Task to complete — Pull from the data below each line where the word "header" occurs, and copy it.

Supplied material —
[Start of Attachment]

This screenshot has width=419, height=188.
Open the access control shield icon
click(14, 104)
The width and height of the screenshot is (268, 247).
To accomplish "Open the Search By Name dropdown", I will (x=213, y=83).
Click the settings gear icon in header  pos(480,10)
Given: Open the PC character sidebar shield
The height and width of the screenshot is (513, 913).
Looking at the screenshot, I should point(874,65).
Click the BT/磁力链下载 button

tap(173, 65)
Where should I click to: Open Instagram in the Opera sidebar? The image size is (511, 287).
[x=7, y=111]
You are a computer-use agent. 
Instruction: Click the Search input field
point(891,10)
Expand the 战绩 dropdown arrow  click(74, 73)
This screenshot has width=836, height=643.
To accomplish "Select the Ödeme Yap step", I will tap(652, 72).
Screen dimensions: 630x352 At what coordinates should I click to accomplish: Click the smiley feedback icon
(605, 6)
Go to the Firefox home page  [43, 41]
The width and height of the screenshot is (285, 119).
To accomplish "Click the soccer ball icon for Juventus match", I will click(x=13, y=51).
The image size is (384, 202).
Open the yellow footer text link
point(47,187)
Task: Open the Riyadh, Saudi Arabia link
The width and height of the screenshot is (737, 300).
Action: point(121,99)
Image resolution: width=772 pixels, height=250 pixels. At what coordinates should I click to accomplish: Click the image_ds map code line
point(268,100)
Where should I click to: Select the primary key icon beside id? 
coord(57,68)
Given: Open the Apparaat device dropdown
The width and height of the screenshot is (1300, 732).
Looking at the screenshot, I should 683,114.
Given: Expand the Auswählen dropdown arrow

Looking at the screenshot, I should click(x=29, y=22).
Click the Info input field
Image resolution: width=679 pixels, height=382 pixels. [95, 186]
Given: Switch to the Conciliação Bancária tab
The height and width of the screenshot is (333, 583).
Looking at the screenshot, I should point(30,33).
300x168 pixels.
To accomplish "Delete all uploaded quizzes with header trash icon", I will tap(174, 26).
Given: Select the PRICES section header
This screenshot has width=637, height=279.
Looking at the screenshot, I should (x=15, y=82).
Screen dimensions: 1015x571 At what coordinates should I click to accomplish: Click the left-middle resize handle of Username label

[End of Attachment]

Answer for the task —
Click the settings gear icon in header  pos(480,10)
To accomplish "Delete all uploaded quizzes with header trash icon", I will tap(174, 26).
Given: Select the PRICES section header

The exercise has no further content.